Excerpted passage:
The site is, unfortunately, swarming with ass-faces like this guy, and there's basically no reasoning with them.

I have pretty much given up on it, because while mofo can spend every day on Wikipedia nominating stuff for deletion and adding inappropriate templates that question the notiblity of all D&D-related pages, I don't have the time or energy to fight him on it.

So dicks win. Again.
The #1 reason that I no longer donate money to Wikipedia - if they want my money then they can start deleting some of their 'editors' as not being notable.

The Auld Grump
 

Melan

Explorer
Erik Mona said:
It's basically just one deletionist being a douchebag and undoing everyone's work in the misguided opinion that he is helping Wikipedia.

The site is, unfortunately, swarming with ass-faces like this guy, and there's basically no reasoning with them.

I have pretty much given up on it, because while mofo can spend every day on Wikipedia nominating stuff for deletion and adding inappropriate templates that question the notiblity of all D&D-related pages, I don't have the time or energy to fight him on it.

So dicks win. Again.
This has to be the best summary of Wikipedia ever written. Concise, yet to the point. :D
 

Contrarian

First Post
Yair said:
Thanks for chiming in.

Does wikipedia has a psace problem? Do you need donations to purchase more hard-disk space? Because otherwise, I don't see why you can't have a place for fanzines, local bands, and so on.

It's not a "space" problem, it's a "resource" problem. And by "resource," I mean "editors who aren't hacks."

The people who think that every band, book, cheap fanzine, crappy website, and local celebrity need Wikipedia entries are mostly drive-by hacks. They create a crappy entry about a couple of things, then disappear until somebody tries to delete it, and then whine about how Wikipedia should include everything in the world. Those people aren't really helping anybody -- they're wasting the time of people who cold be working on entries that actually worth reading.

Information supplied:
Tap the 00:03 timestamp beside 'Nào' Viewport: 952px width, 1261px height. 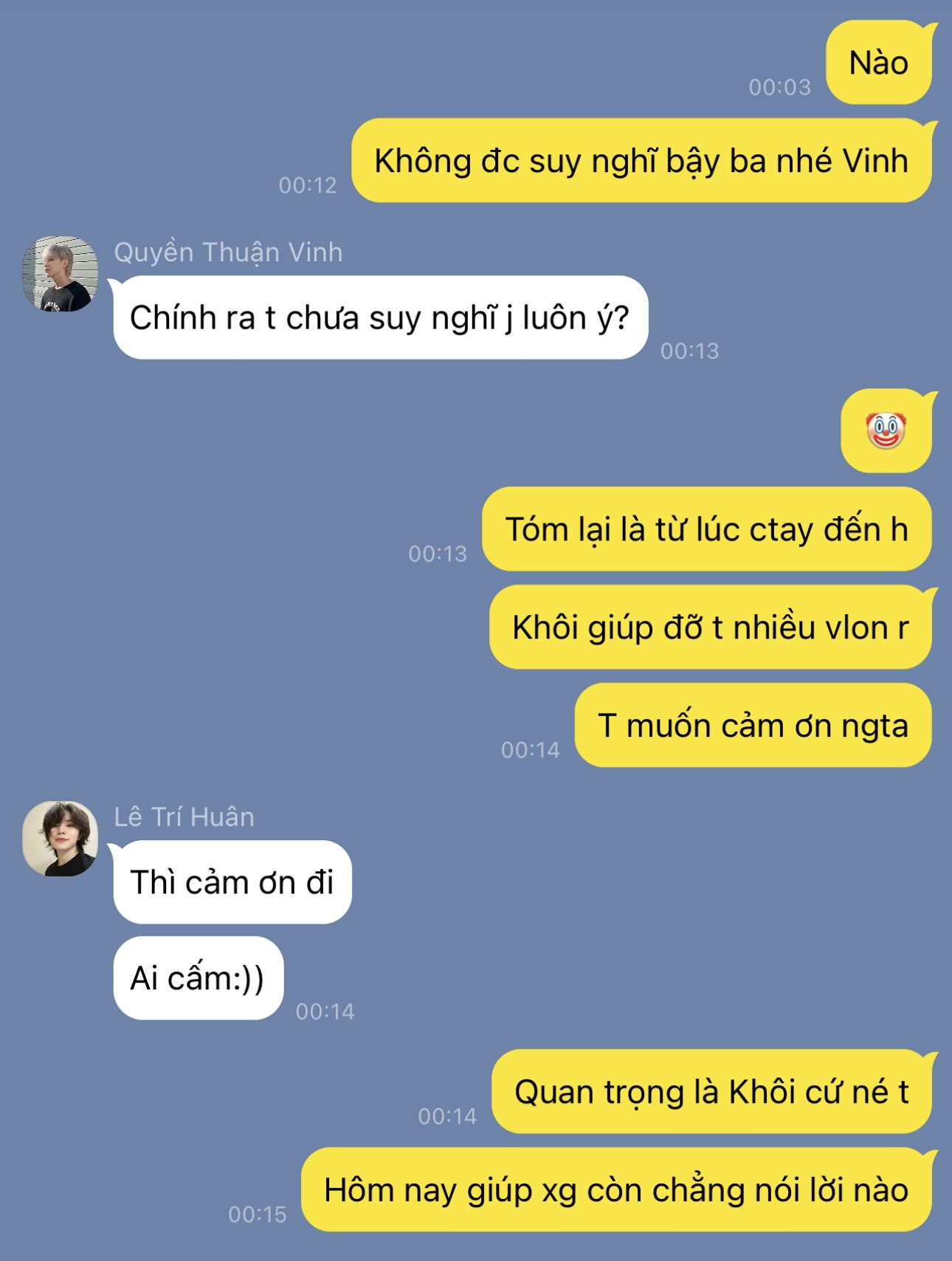[x=779, y=87]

Task to complete:
Please continue the forum thread about Wikipedia editors deleting D&D-related pages, picking up right after its final sentence.

Result for this exercise:
You know what "non-notable" really means? It means "this entry isn't worth the time of a competent editor." Encyclopedia entries can't just be created, they have to maintained. The notability standards are there to keep Wikipedia from filling up with so much childish crap that the grown-ups can't mantain it. Pages about non-notable subjects usually turn into poorly-cited, overly-editorialized, marketing-dominated crap, because nobody has the time to maintain all the non-notable pages.

There's a lot of childish crap in the roleplaying entries, actually. Poorly-cited regurgitations of WOTC books, short-and-pointless entries about monster manuals that do nothing but list the monsters, and a lot stolen clip art (I had to help remove all that, actually, before I quit Wikipedia). The roleplaying articles in Wikipedia are actually some of the worst there. Being published by WOTC doesn't automatically make something important, guys.

People who think an encyclopedia is supposed to include everything in the world don't get it. That's creating an encyclopedia that lacks quality control because it's too big to be managed.
 



Yair

Community Supporter
Contrarian said:
...People who think an encyclopedia Wikipedia is supposed to include everything in the world don't get it. That's creating an encyclopedia that lacks quality control because it's too big to be managed.
Let's just say we have a disagreement... :)
 



Legildur

First Post
Olgar Shiverstone said:
I agree, those criterion seem bizarre. It isn't as if wikipedia is a print encyclopedia and they have a page limit or anything. So long as the information is true and the source of the information documented, IMO wikipedia should be a repository for all sorts of facts.
Absolutely agree with this!!

I don't care how obscure an entry is, it doesn't cost us anything to leave it there - notable or not.

I've spent a fair bit of time recently researching my family's military history and have found some great articles on Wikipedia that are either sufficient for my immediate needs or provide leads to other avenues of exploration.